Maybe we should all be re-reading Clayton Christensen!

In part, the defensive strategy is offensive in nature: constantly engage in personal improvement; in effect, never stop learning, inquiring, expanding your repertoire.


And, Georgia Tech strikes back at 60 Minutes! In a rebuttal, researcher Henrik I. Christensen, the Kuka Chair of Robotics at Georgia Institute of Technology’s College of Computing, asserts that in the balance, in the longer term, robotics brings more jobs than not.

Indeed, the United States remains the largest manufacturing nation by dollar value of goods. We read that "....two chief executives of small American manufacturers described how they had been able to both increase employment and compete against foreign companies by relying heavily on automation and robots". And, this is at the heart of the on-shoring return of manufacturing to the U.S. from low cost labor centers abroad.

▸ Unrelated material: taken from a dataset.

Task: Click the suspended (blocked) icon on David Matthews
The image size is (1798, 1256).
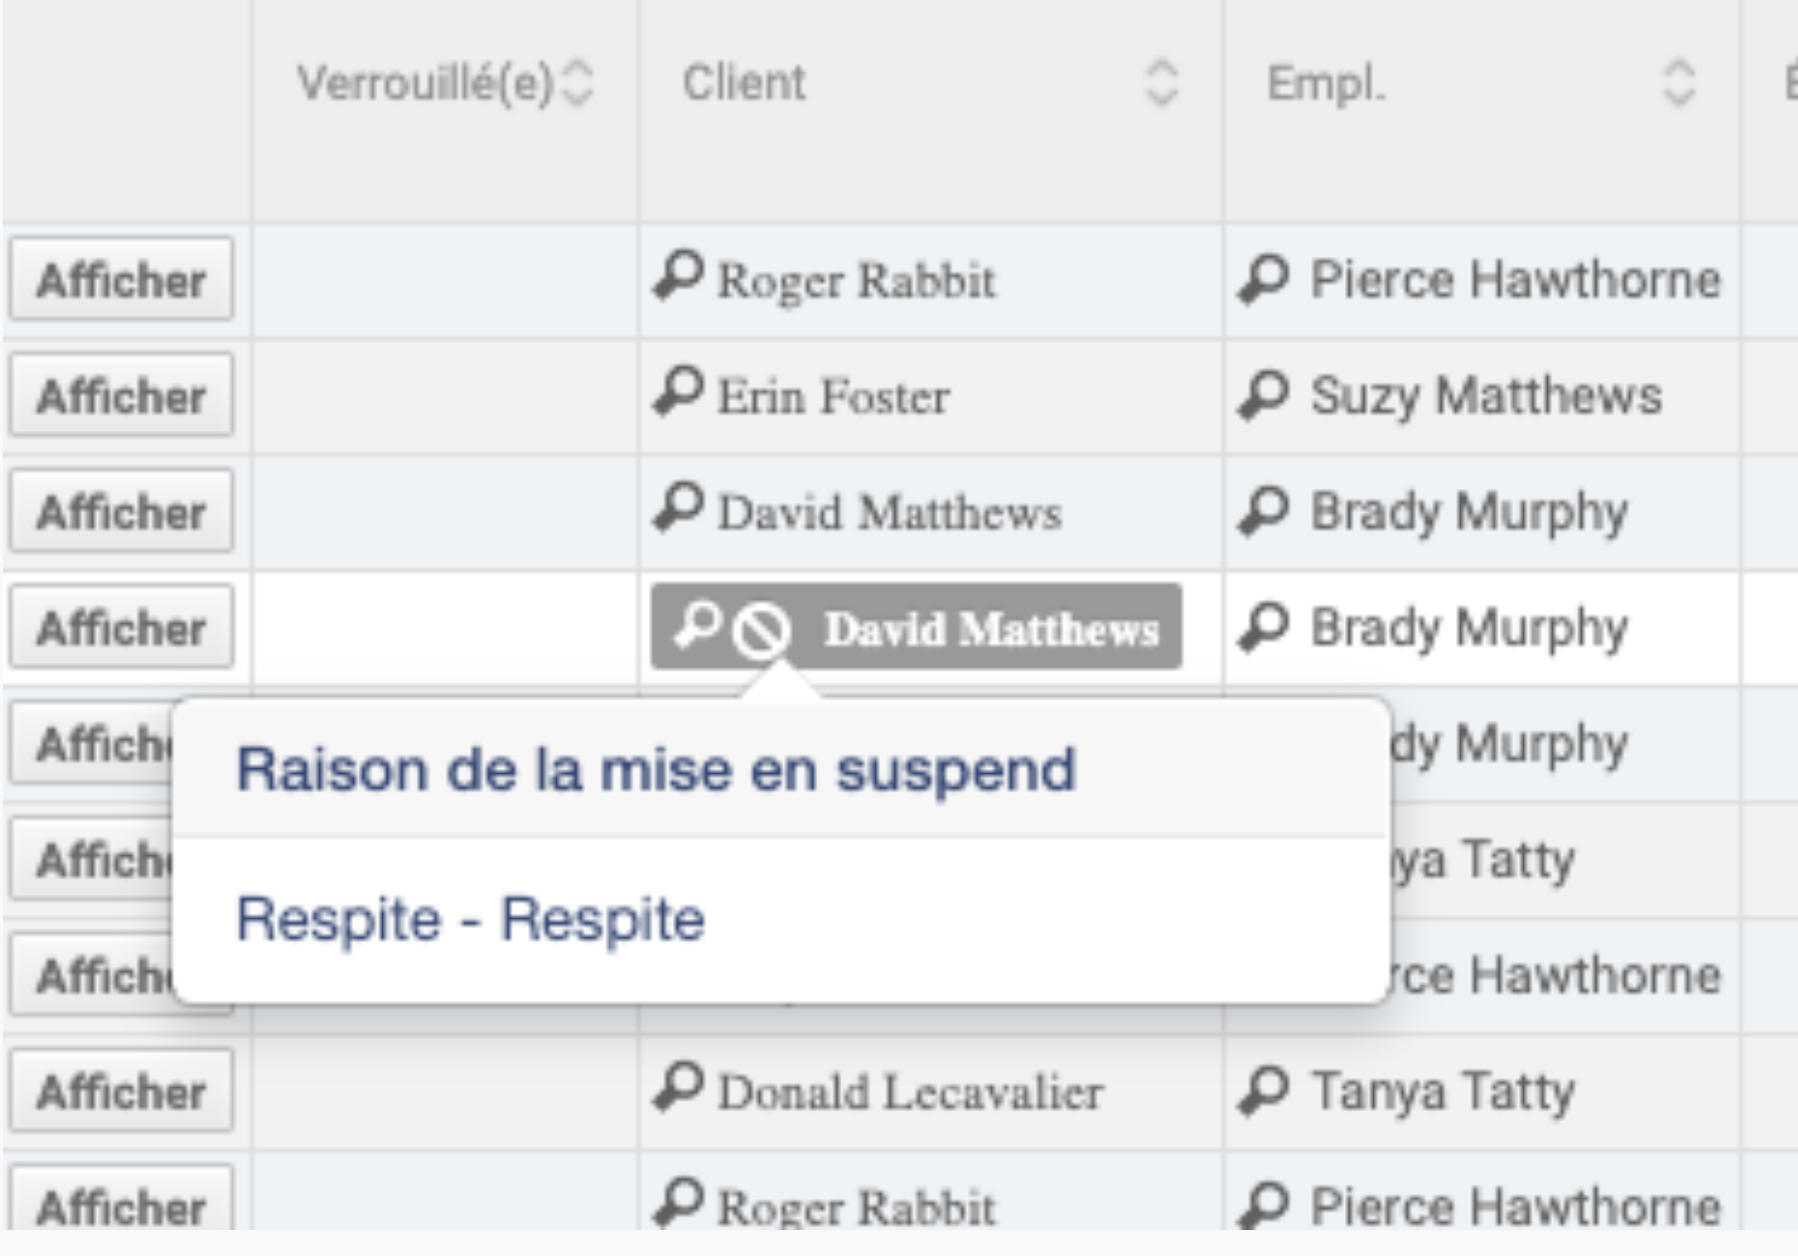Action: tap(761, 630)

A similar theme was struck a few days later by a three part series in the Washington Post.

Friday, February 1, 2013

On preventing randomness

In his new book on fragile -- and antifragile -- systems, Nassim Taleb makes this point, somewhat striking on first read:
You can't prevent randomness by removing randomness
What's he trying to say here? Two things really:

1. Abstracting underlying randomness and uncertainty into something smooth and somewhat unchanging doesn't really change the nature of the underlying circumstances; it changes your view, perception, or awareness only. And, if you're looking only at the average of the underlying uncertainty -- not really an abstraction, but nonetheless an obscurring of detail -- then  effectively the Central Limit Theorem (CLT) is at work

2. Although abstraction and central tendency smooth thing out, Taleb's point is that there can still be a random shock. You're fooling yourself if you think it can't happen because of all your smoothing strategies.  In other words: the absence of evidence is not evidence of absence! We can roll right up to a calamitous event without forewarning... like the turkey on Thanksgiving

Consider this: if a number of smaller perturbations should add up coherently -- as they sometimes do in complex systems with chaotic or emergent properties -- then smooth may abruptly turn into a big discontinuity or a big bang.

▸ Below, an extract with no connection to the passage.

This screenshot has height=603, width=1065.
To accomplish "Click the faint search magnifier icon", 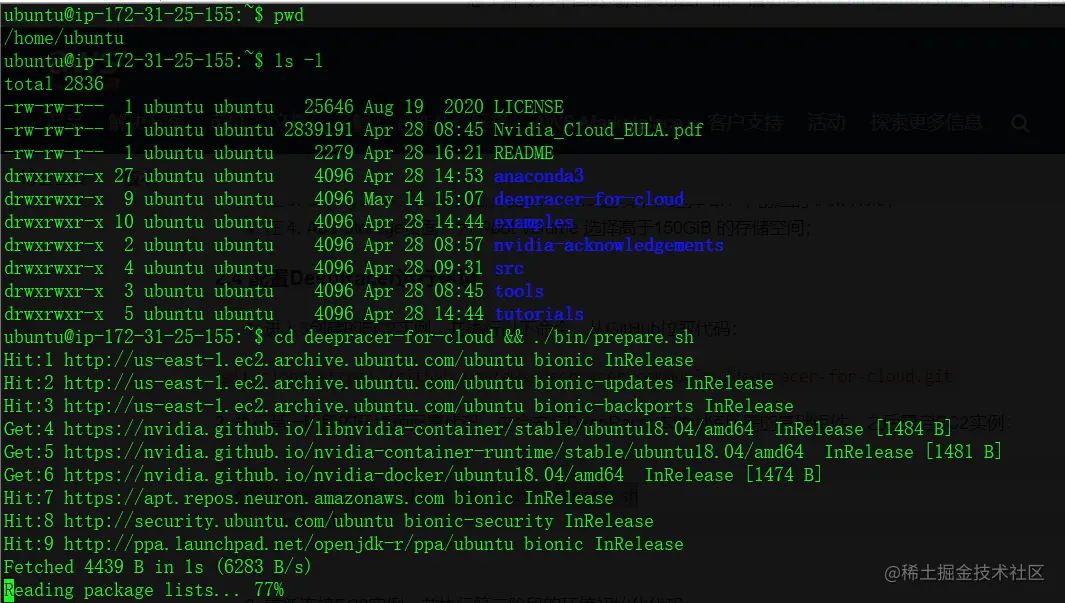I will click(1020, 124).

Example: the white noise of a bunch of people chattering in a crowd will sound much different than the same people talking (or singing) in unison... coherently adding their voices. There will be big highs and big lows as their voices join, whereas the crowd noise is almost uniform forever until something causes the crowd to become a chorus.

To some extent this is an example of domination: the chorus is likely to have a more dominant influence than the white noise of the crowd.

In Taleb's recipe, systems/processes/projects/enterprises may actually be more fragile -- susceptible to failure due to shock -- for having smoothed it all out, only to have a shocking bang -- than are those who maintain a keen awareness of the underlying disturbances.

Said another way: shock -- the rare event -- may dominate success or even survival.

Large and central
Taleb suggests that the larger and more centralized is an entity the more it is susceptible to unwitting fragility -- tendency to fail with shock. This is because there is no ongoing learning and practice for dealing with shock. More decentralized entities have more randomness, less smoothing, and thus more developed strategies for dealing with the randomness.  Think of driving to work everyday and learning to deal with that troublesome intersection.

And, think of the low-level work package manager who experiences much more randomness that the overall project manager. The WP manager may actually have a more refined ability to work with randomness than the more centralized PM.

In political terms, applicable to either private or public entities, "empires" are generally loosely coupled and highly decentralized, immunizing them from large shocks; whereas "nations" are governed centrally and impose an overhead to

Smaller is better, and so also decentralization
So, we come to things like agile, that emphasize the tactics of small unit teams, flat organizations that prevent hiding in the bureauracy, and democratic tools like social networking and email. They all propagate randomness rather than preventing it.